● **Study text**
+ + + + +
When, after that talk in Montreal, I publicly documented the evidence that vindicated Roger’s suspicions, he brought the house down by sardonically remarking: “A lot of good it did me!”
However, the greatest legacy of Roger’s interest in Lebanon was undoubtedly his friendship with Johnny. Indeed, so close did they become that, when he married Sophie in 1996, Roger and his new bride went to hunt at Johnny’s magnificent home, Glencara House, in County Westmeath. In 2016, when Roger and I ran the Edmund Burke International Summer School in Westmeath, Johnny regaled us over dinner at Glencara with endless stories of his time as the Order’s Ambassador to Egypt, his visits to Lebanon, and his remarkable life in France, England, and Ireland. Roger sat spellbound listening to a man whose life formed a rich tapestry of the most extraordinary anecdotes drawn from the social, cultural, religious, and political circles in which Johnny not only mixed but also helped to shape.
The last time we met was when we travelled from Ireland to Roger’s funeral in January of 2020. Johnny was by then 90 years of age and was walking with the aid of two sticks. As he slowly made his way up the nave of Malmesbury Abbey, I saw before me a man who epitomised conservative virtue at its finest. He was noble, charitable, funny, and yet everything he did was rooted in his deep Catholic faith. Roger, I came to realise, valued him as much more than a friend. For him, Johnny was what all conservatives should aspire to become—someone whose great learning and profound spiritual formation led him to preserve rather than destroy custom, tradition, and convention.
Throughout the COVID years, he would regularly ring to inquire about Sophie, Roger’s literary estate, and to have a general discussion about religion or culture. He cared deeply about Roger’s legacy and was overjoyed when Sophie visited him last year. Then, just before Christmas, I rang his mobile phone to arrange a meeting. He didn’t answer but his number showed up a few minutes later. When I answered, it was his beloved wife Fiona, who informed me that dear Johnny, at 94, had died two days prior. Without any fuss, he had, as she put it, “just drifted off.”
As I write, I have before me a letter from Roger dated the 7th of November, 2013. It concludes: “I will try to get over to Ireland before too long. Am anxious to see Johnny, who is obviously becoming frail. Will let you know as soon as plans firm up.” Little did any of us know then what time had in store. Either way, the intervening years have now robbed the conservative world of two of its greatest sons.
In the Preface to A Land Held Hostage, Scruton wrote: “I owe a particular debt of gratitude to John Bellingham, without whose kindness, encouragement and erudition I could not have undertaken this work.” Were he here today, Roger might well have written the very same thing—except this time he would have meant the “work” of his lifetime.
+ + + + +
(Stored items)
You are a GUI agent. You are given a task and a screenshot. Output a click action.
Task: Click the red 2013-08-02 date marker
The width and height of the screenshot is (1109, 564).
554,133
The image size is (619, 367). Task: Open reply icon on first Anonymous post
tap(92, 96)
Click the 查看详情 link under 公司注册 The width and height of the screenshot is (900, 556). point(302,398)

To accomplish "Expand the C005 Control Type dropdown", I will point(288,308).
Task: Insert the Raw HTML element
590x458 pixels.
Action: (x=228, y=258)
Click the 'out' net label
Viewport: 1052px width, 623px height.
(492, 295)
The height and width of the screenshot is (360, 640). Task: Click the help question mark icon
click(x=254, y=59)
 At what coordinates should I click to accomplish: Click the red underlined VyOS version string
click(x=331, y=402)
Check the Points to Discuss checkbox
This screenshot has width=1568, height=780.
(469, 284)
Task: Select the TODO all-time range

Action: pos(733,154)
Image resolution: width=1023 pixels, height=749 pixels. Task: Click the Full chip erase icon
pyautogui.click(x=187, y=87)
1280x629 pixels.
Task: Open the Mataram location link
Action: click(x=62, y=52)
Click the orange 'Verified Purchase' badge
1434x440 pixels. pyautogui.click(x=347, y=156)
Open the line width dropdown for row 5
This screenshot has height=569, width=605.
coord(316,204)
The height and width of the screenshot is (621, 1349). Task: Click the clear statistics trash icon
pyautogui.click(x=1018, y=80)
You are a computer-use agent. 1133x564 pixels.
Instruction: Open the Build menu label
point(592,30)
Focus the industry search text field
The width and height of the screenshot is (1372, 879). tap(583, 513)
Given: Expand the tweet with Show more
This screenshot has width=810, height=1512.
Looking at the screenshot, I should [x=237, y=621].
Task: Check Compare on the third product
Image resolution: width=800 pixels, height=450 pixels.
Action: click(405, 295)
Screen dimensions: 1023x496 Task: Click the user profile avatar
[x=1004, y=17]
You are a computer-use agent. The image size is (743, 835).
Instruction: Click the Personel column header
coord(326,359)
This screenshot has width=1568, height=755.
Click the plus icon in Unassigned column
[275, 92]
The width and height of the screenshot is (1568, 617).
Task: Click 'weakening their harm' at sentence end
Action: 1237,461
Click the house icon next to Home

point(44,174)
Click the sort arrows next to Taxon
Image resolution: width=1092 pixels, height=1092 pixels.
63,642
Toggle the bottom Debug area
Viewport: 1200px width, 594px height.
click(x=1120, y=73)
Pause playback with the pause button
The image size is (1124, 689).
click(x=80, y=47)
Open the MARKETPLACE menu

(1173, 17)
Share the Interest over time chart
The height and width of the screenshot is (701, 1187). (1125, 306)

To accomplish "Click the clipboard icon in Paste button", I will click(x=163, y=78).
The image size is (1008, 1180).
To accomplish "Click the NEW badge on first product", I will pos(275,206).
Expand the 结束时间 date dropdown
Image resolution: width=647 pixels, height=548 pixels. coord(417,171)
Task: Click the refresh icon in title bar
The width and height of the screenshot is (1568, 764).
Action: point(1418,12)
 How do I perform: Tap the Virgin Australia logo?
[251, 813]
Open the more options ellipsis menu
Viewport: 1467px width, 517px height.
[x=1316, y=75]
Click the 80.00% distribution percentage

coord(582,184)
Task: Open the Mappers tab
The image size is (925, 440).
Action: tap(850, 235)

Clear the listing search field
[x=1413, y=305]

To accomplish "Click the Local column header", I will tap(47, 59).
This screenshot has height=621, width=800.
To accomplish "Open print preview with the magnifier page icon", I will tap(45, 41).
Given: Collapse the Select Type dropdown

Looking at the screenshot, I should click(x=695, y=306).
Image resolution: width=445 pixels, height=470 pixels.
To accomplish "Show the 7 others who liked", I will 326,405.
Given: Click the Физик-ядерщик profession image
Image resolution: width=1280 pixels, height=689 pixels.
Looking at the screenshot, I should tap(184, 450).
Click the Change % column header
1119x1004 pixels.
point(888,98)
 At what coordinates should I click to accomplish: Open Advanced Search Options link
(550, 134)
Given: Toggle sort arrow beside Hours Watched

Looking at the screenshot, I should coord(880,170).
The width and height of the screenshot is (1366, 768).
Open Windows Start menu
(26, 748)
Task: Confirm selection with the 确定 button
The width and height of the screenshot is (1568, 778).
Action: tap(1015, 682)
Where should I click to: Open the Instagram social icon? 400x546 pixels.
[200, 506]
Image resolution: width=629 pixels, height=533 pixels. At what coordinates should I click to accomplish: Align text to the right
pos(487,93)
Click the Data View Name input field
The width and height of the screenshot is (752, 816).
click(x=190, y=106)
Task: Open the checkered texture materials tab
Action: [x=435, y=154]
+ + + + +
● **What the task asks**
In the tribute text, what is the name of Johnny's home in County Westmeath?

● **Written response**
Glencara House